--- Start ---

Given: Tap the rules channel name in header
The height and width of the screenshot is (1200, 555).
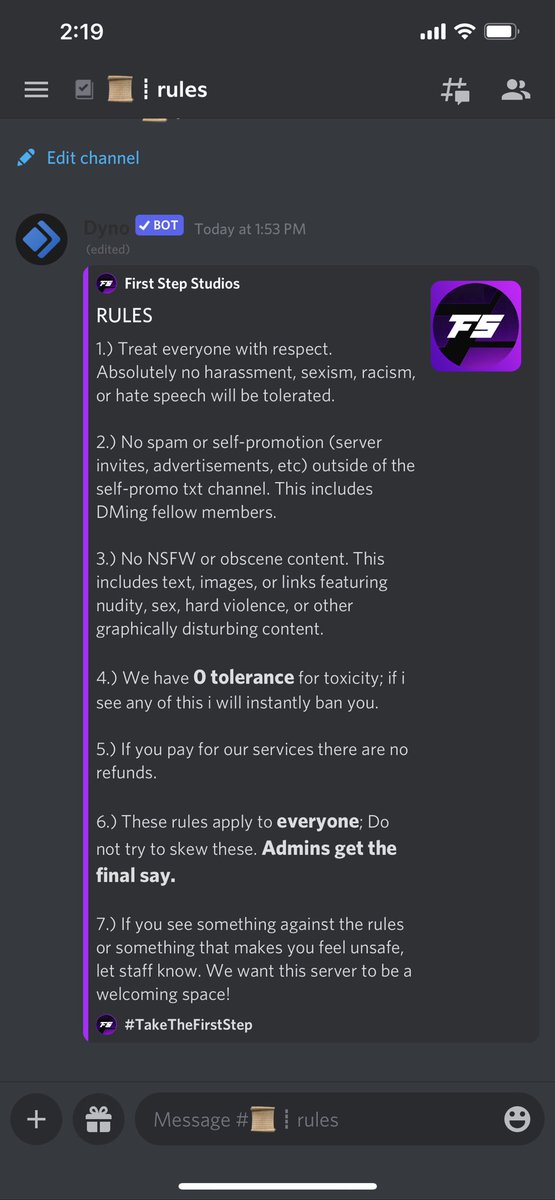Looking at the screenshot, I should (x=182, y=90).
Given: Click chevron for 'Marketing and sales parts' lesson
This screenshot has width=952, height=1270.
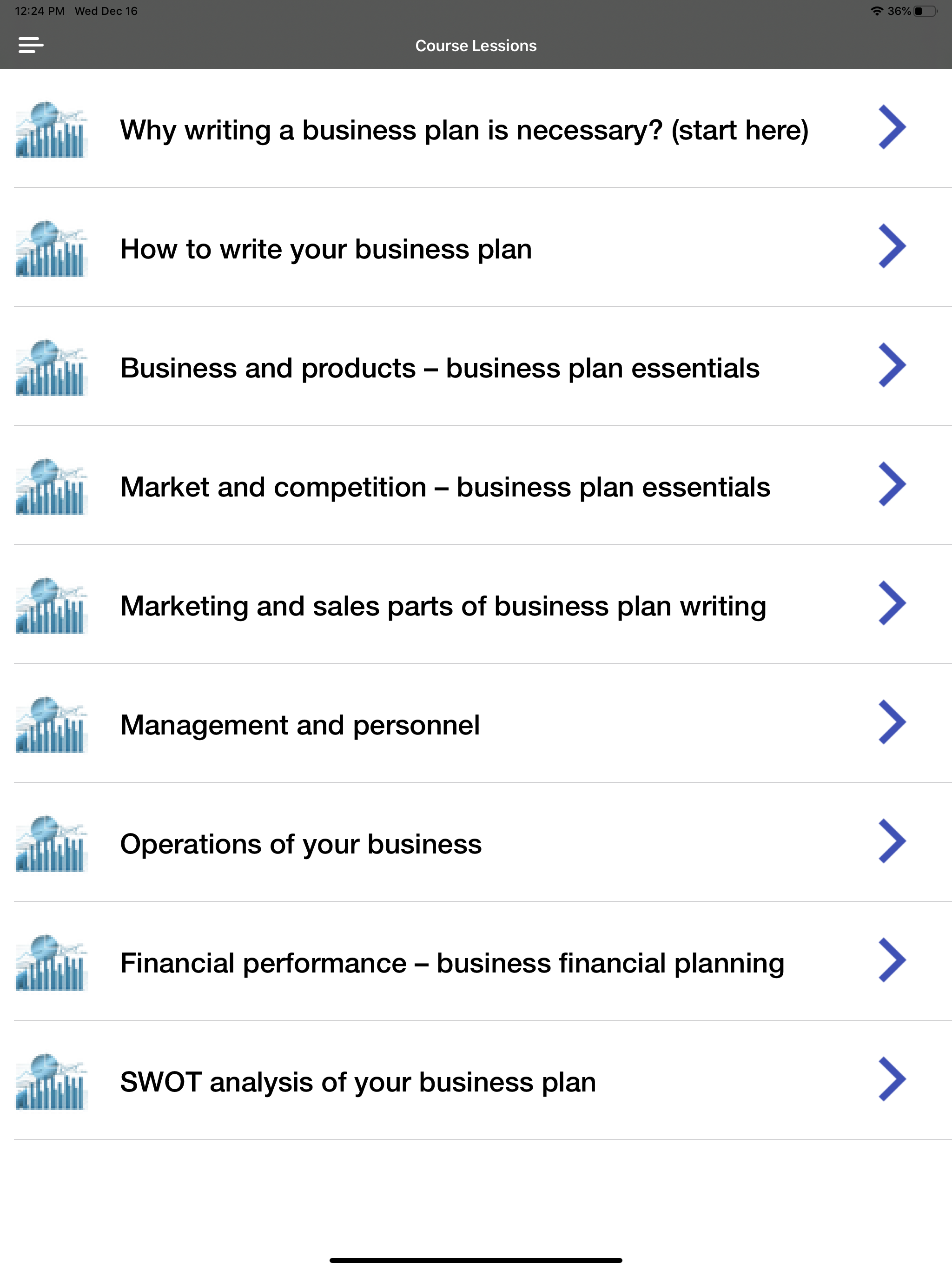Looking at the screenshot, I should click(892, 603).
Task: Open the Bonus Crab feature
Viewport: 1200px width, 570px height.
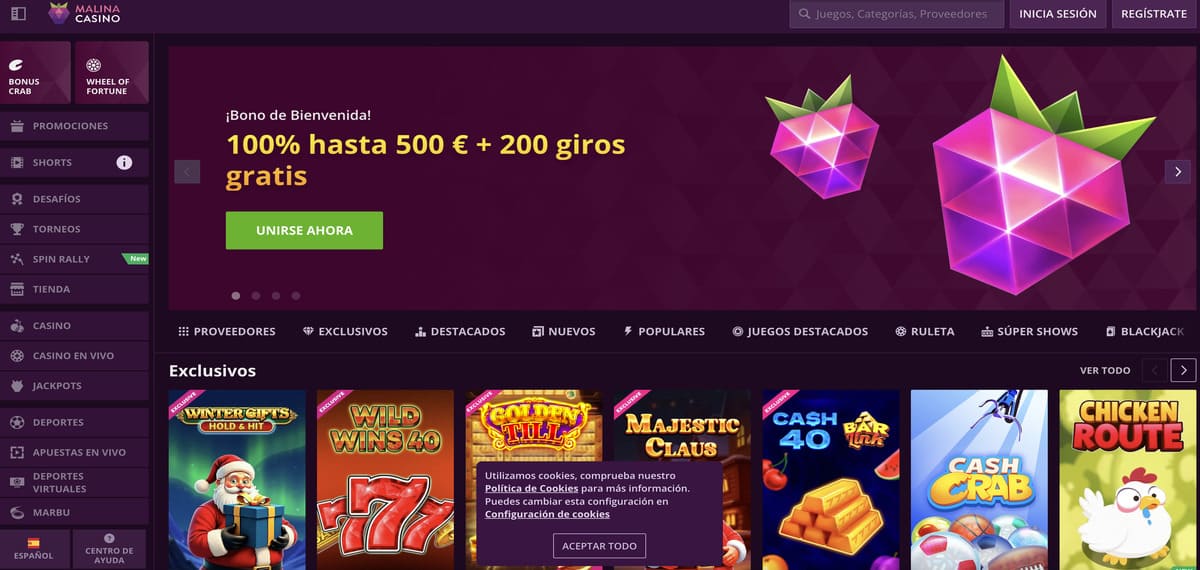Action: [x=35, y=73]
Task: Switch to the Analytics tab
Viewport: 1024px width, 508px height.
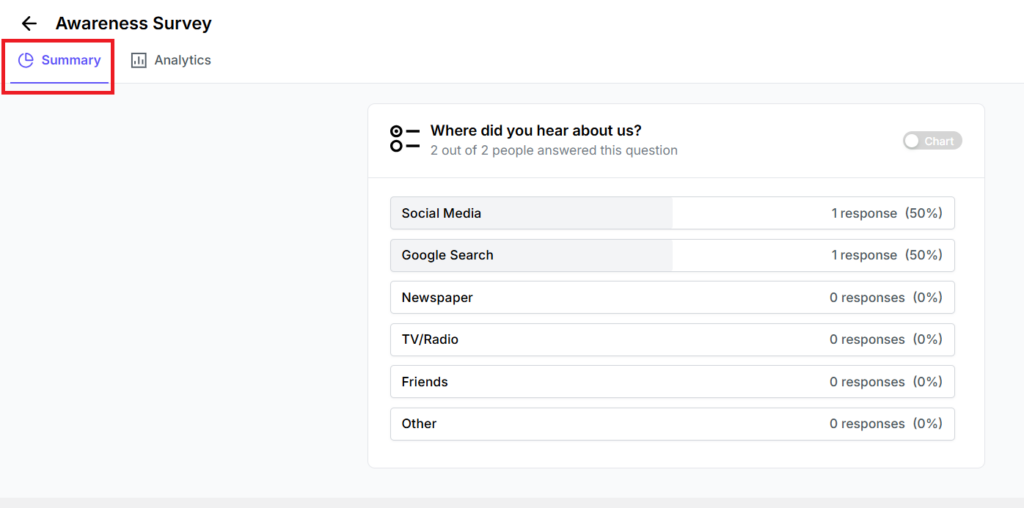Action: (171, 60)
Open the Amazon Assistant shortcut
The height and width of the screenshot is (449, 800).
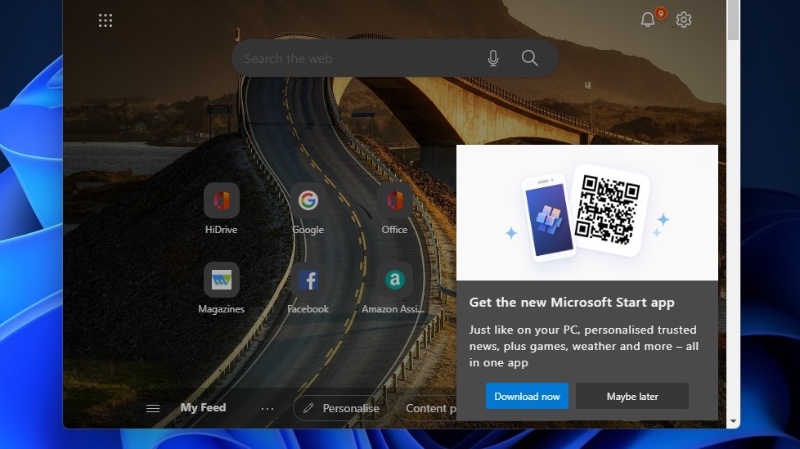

--- End ---

• [Objective]
Rewrite every line of the items above as a numbered list, skipping any blank lines and leaving the pictures out.

• [Full response]
1. Given: Tap the rules channel name in header
2. The height and width of the screenshot is (1200, 555).
3. Looking at the screenshot, I should (x=182, y=90).
4. Given: Click chevron for 'Marketing and sales parts' lesson
5. This screenshot has width=952, height=1270.
6. Looking at the screenshot, I should click(892, 603).
7. Task: Open the Bonus Crab feature
8. Viewport: 1200px width, 570px height.
9. Action: [x=35, y=73]
10. Task: Switch to the Analytics tab
11. Viewport: 1024px width, 508px height.
12. Action: (171, 60)
13. Open the Amazon Assistant shortcut
14. The height and width of the screenshot is (449, 800).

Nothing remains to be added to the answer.